━━ RECORDS SUPPLIED

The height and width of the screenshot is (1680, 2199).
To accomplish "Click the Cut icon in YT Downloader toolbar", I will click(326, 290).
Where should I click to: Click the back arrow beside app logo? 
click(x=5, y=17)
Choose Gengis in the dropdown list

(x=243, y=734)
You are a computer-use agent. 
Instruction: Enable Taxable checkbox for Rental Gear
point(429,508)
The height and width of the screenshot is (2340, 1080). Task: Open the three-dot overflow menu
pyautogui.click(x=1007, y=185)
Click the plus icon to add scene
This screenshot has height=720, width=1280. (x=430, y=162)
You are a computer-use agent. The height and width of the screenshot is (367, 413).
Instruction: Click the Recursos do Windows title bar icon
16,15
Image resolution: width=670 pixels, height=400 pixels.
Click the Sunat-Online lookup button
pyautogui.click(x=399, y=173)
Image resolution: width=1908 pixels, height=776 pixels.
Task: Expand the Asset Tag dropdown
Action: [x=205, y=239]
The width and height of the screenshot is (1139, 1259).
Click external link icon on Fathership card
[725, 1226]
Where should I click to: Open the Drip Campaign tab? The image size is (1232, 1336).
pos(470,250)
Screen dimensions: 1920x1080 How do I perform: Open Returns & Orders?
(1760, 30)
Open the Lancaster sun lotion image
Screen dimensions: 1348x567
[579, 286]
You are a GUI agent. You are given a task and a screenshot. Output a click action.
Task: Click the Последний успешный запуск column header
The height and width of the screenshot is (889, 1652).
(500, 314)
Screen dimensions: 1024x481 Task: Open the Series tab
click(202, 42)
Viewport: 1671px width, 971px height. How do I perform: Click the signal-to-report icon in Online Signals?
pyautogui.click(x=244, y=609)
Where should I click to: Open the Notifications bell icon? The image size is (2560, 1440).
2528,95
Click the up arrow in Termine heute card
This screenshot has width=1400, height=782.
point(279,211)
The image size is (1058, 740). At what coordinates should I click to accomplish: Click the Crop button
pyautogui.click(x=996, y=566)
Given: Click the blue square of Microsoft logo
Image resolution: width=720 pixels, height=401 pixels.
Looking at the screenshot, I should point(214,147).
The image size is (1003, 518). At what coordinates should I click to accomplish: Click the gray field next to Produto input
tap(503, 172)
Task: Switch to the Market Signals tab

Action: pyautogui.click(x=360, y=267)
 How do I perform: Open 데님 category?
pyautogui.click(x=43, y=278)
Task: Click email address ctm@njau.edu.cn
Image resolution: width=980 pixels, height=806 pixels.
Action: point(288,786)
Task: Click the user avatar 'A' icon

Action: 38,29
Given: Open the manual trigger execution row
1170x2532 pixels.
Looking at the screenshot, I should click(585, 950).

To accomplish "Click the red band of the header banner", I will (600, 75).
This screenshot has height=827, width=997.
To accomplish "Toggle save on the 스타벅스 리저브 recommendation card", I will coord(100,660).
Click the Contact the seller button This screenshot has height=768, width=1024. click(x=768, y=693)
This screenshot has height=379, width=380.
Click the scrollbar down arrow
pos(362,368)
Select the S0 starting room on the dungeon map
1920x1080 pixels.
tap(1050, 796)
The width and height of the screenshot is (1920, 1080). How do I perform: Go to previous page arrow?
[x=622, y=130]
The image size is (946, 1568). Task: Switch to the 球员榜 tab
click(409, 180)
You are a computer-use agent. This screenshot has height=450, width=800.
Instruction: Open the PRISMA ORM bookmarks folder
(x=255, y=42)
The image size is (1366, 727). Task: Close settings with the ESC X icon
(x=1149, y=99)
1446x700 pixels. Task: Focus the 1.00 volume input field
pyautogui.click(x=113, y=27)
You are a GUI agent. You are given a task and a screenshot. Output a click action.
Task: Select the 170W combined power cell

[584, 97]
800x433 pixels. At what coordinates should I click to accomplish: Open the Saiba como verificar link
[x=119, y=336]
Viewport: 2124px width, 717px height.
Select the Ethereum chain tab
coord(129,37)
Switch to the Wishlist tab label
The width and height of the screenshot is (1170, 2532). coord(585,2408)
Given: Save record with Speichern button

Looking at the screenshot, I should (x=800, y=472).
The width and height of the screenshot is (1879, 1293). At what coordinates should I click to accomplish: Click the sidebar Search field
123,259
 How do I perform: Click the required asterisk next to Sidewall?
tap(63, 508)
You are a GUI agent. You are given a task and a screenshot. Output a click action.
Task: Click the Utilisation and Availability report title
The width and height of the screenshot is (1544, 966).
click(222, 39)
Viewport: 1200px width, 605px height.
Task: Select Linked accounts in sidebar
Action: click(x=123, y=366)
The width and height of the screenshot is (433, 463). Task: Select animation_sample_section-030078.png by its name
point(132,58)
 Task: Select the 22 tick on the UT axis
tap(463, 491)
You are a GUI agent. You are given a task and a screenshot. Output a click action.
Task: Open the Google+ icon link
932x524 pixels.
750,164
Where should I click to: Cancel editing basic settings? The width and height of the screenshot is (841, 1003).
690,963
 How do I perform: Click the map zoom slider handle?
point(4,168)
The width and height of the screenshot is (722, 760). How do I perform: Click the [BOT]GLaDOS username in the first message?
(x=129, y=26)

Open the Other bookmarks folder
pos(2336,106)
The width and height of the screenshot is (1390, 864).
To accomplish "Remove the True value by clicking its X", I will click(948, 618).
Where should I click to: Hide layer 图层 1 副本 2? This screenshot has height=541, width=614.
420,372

━━━━

THE TASK >>
Write the lines from the one containing "Choose Gengis in the dropdown list" through the one containing "pyautogui.click(x=1007, y=185)", both included, as a JSON list of strings with one string per line and no blank lines.

RESULT OF THIS TASK >>
[
  "Choose Gengis in the dropdown list",
  "(x=243, y=734)",
  "You are a computer-use agent. ",
  "Instruction: Enable Taxable checkbox for Rental Gear",
  "point(429,508)",
  "The height and width of the screenshot is (2340, 1080). Task: Open the three-dot overflow menu",
  "pyautogui.click(x=1007, y=185)"
]